For current SafeMoon investors, no amount of arguing will ever convince them to sell. The mysterious developer’s “rake” is more like a membership fee than outright theft to these individuals. That means SafeMoon’s price will remain elevated for far longer than people expect.

But for new investors, SafeMoon has profound lessons. Those looking to find the next SafeMoon have no shortage of options:

  • SafeXI. “Autonomous yield and liquidity generation protocol”
  • FairLunar. “Community-driven meme token”
  • Safeicarus. “Forever deflationary supply. We burned 97% of the total supply after launch”
  • Triforce Protocol. “Rewards to token holders” using its “deflationary token.”

The commonalities? CoinMarketCap listed them on the same day. Investors looking for other alternatives have PinkMoon, SafeMars, SafeEarth, Secured MoonRat, MoonShot, MoonStar, MoonToken and hundreds of other look-alikes.

But want to get genuinely wealthy? Then create a coin yourself.

Why waste time trying to find the next SafeMoon when you can create a quadrillion-coin cryptocurrency yourself with a zero-dollar entry price? All you need is copy-paste an existing token’s code (as SafeMoon did), find yourself a snappy name, and start promoting it on social media.
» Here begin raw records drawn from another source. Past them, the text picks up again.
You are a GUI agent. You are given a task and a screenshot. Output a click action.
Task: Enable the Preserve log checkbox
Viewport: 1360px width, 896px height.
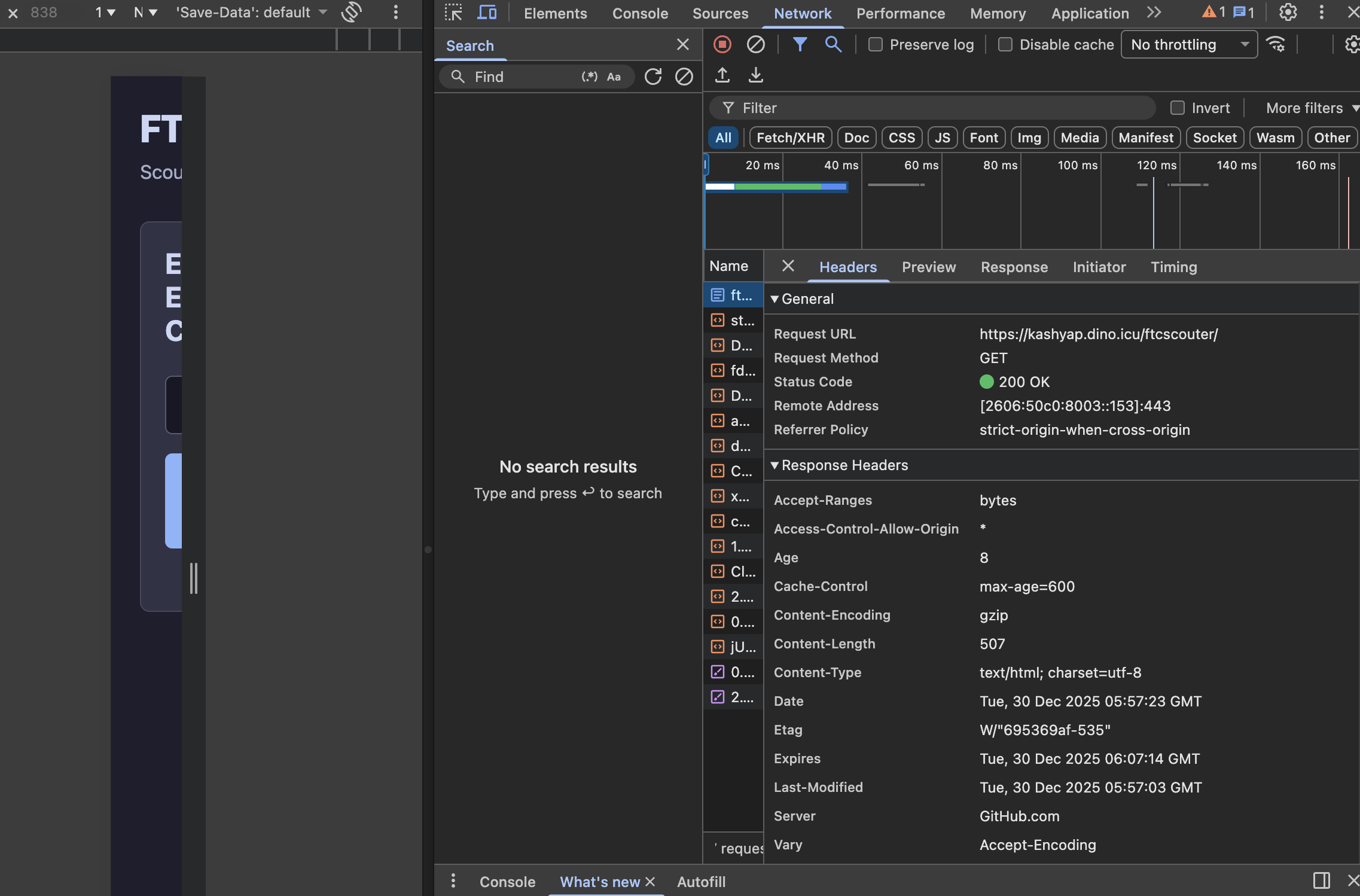pos(876,45)
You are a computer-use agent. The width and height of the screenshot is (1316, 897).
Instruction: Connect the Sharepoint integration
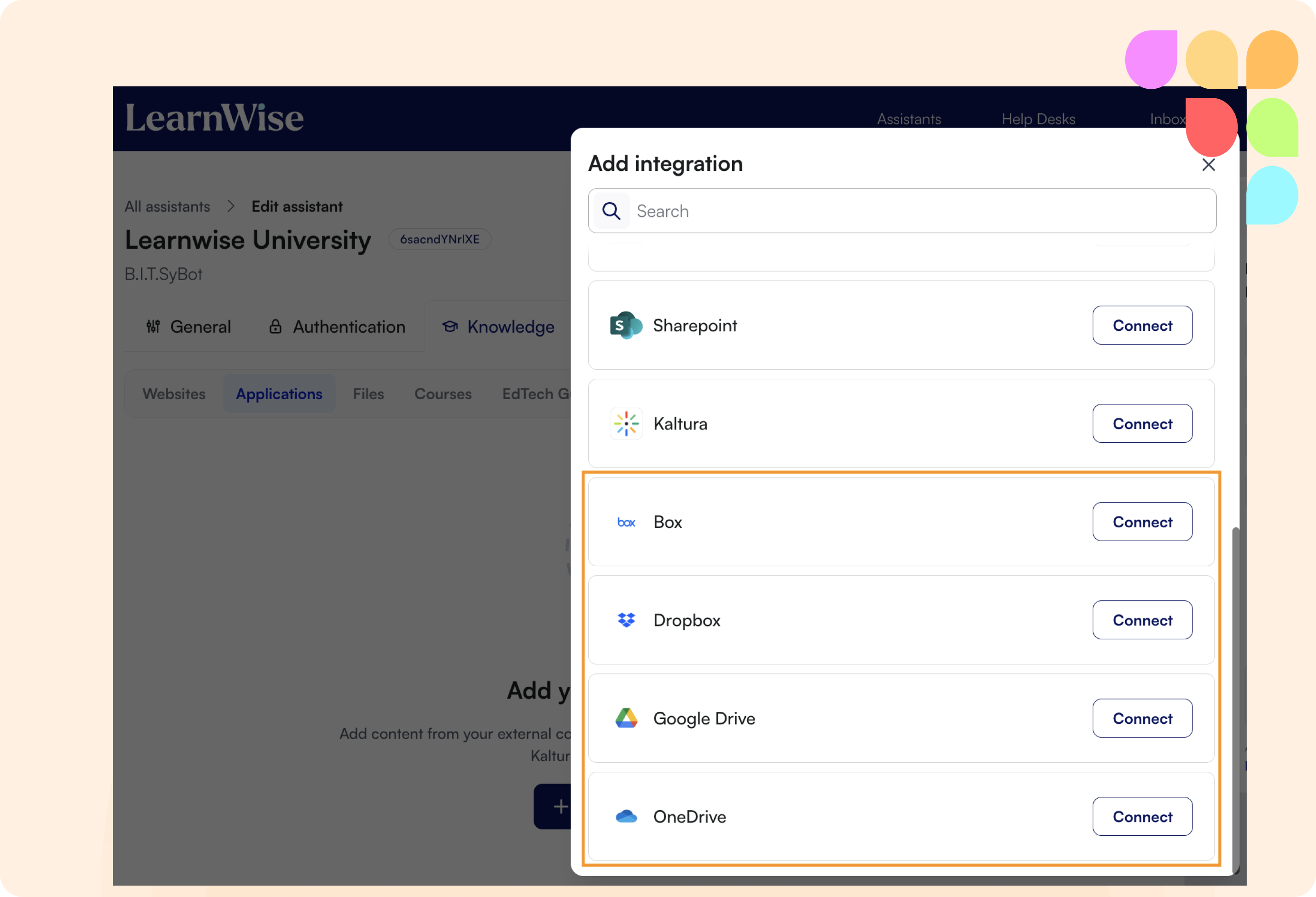1142,326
Because in a year where “Scamcoin,” a joke coin made by a TikToker, can reach a $70 million valuation within an hour (and then become an almost $1 billion coin before getting shut down by its creator), there’s no limit to the profits crypto barons can make.

On the date of publication, Tom Yeung did not have (either directly or indirectly) any positions in the securities mentioned in this article.

Tom Yeung, CFA, is a registered investment advisor on a mission to bring simplicity to the world of investing.